The Shrine of Miraculous Water and Sake in Kyoto
Matsunoo Taisha is a large and old Shinto shrine located at the foot of Mount Matsuo, in the south of Arashiyama on the west of Kyoto. The site was built in 701 to worship a natural spring considered sacred due to its supposed healing properties. People think it brings good fortune to Japanese sake brewers and miso makers. There are also 3 gardens designed by landscape architect Mirei Shigemori.
Matsunoo Taisha is a large neighborhood shrine, with a remarkable tall vermilion torii ⛩️ gate, and is the reference Shinto site to approximately one third of the Kyoto’s inhabitants living in one of the western wards of the city. Consequently, New Year’s day is a yearly hallmark event attracting each January 1rst many worshippers for the hatsumode, the 1rst visit of the shrine in the year. On this occasion, a giant ema votive plate, called Mizunoto, is exhibited at the front of the Haiden worshipping pavilion, a custom dating to 1983. The ema is changed every year to display the current opening year’s Chinese zodiac sign, for example, a tiger in 2022, then a rabbit in 2023.

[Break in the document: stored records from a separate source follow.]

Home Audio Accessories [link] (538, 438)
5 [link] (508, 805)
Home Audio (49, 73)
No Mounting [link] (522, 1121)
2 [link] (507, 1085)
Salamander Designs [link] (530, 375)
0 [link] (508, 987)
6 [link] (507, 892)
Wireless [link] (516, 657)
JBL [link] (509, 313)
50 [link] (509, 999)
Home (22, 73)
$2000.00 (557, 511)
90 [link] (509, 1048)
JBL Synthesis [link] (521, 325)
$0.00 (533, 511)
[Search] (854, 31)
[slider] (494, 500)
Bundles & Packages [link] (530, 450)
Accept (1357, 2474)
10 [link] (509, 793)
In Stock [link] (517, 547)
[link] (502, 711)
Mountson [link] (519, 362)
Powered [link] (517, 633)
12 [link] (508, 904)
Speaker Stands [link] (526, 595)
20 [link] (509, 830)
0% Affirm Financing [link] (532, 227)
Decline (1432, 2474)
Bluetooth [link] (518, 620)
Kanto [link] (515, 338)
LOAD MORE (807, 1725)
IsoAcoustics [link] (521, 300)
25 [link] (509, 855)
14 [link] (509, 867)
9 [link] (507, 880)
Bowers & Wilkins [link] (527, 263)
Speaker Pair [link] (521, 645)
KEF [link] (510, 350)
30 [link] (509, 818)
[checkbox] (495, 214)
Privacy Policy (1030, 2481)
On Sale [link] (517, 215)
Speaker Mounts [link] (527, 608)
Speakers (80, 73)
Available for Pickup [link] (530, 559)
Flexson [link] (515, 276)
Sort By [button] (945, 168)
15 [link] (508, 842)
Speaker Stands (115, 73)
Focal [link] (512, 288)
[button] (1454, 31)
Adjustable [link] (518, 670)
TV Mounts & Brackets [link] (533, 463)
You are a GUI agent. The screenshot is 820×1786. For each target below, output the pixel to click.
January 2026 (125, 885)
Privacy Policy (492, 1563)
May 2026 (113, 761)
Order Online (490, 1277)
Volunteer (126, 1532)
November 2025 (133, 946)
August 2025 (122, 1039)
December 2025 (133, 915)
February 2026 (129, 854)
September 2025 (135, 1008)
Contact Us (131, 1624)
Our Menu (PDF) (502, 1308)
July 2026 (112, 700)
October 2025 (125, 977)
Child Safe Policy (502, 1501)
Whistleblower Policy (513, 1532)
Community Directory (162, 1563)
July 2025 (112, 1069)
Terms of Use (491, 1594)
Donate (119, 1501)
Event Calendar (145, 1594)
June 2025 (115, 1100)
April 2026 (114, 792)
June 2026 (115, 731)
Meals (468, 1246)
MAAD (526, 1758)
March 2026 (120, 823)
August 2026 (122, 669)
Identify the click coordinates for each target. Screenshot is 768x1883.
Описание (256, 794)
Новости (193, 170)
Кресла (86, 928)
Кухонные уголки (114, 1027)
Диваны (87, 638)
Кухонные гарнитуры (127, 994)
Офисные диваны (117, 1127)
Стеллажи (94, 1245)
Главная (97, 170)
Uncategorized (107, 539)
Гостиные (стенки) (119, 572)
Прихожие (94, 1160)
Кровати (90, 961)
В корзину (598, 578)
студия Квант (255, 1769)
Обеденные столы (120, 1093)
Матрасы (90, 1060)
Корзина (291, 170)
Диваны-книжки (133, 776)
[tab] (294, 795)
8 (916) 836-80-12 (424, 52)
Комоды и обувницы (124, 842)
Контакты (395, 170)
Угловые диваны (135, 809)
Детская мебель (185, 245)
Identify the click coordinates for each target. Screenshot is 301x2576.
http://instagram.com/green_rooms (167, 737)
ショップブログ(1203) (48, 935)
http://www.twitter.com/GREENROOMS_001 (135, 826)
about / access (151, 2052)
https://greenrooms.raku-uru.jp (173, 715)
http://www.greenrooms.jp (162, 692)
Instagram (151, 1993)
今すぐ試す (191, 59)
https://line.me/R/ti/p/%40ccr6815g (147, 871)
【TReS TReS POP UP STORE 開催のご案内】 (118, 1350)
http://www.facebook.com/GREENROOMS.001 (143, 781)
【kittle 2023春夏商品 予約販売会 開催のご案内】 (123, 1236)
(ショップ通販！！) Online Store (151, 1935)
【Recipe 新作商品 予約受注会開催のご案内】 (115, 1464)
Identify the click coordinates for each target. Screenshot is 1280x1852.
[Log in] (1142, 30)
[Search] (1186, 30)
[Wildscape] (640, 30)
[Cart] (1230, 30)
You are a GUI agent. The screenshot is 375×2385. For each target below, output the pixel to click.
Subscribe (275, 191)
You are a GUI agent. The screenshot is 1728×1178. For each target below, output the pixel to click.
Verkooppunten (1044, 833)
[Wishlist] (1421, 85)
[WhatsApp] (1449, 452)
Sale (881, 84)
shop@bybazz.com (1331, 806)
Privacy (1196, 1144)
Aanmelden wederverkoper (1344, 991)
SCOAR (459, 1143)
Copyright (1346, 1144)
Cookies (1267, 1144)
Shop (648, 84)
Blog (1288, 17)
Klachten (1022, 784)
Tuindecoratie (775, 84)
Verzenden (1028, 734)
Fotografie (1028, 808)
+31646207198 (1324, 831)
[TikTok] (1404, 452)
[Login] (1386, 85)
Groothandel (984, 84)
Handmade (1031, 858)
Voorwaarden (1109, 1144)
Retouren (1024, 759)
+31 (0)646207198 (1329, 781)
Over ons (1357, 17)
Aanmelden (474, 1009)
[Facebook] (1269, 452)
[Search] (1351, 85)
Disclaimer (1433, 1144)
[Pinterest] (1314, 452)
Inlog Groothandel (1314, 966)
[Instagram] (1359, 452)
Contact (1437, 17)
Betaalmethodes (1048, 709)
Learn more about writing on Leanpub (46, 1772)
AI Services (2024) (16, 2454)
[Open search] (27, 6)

Founded in 701 by the Hata clan, Matsunoo Taisha is one of the former protector shrines of Heian-kyo, the capital of the imperial power in 794 and future Kyoto. It is by the way located opposite to the famous Yakasa-jinja, guarding the eastern entrance of Kyoto. The spiritual site was initially built around a waterfall on the side of Mount Matsuo, whose trickling water is considered pure and beneficial.
Matsunoo Taisha is a place to pray for good health and a long life, concepts symbolized by the many statues of tortoises (a symbol of longevity) scattered throughout the Shinto grounds. Sake 🍶 brewers (more precisely makers of nihonshu Japanese alcohol) and miso paste makers alike go to the shrine to pray for a quality production and help foster the prosperity of their businesses.
The grounds are home to a nice collection of sake barrels and amateurs can even visit the shrine’s small alcohol museum. The latter shows the main steps of nihonshu making and the strong relationship between this pure traditional alcohol and the Shinto cult.
View on 3 groundbreaking Japanese gardens
The inner main pavilion is designated Important Cultural Asset for its characteristic roof in the matsuo-zukuri architectural style. In the back of the grounds, a 2nd museum, called Shinzokan, is sheltering about twenty authentic deity statues made during the Heian (794 - 1185) and Kamakura (1185 – 1333) periods in near darkness.
Outside, the bright pavilion sheltering the cultural site is surrounded by 2 of the 3 modern Japanese gardens laid out in the grounds designed by Mirei Shigemori (1896 - 1975) in 1975:
- Joko no niwa (上古の庭), that reminds of the origins of the sacred site where the huge rocks symbolize Arashiyama’s mountains, the natural residence of divine spirits and their related old shinto rituals;
- Kyoku mizu no niwa (曲水の庭) or Kyokusui that means "garden of the meandering stream" and can characteristically be seen from any direction. It is a reference to the shrine’s role as a guardian of the imperial city.
A little bit further, Horai garden is the main work of Shigemori as a landscape architect in Matsunoo. Horai no niwa (蓬莱の庭) symbolizes immortality and was designed like a typical stroll garden of the Kamakura period: around a pond shaped like a crane with outstretched wings.
Mainly aquatic and mineral, these gardens required more than 200 Blueschist stones, collected in Shikoku’s Yoshino River at the time.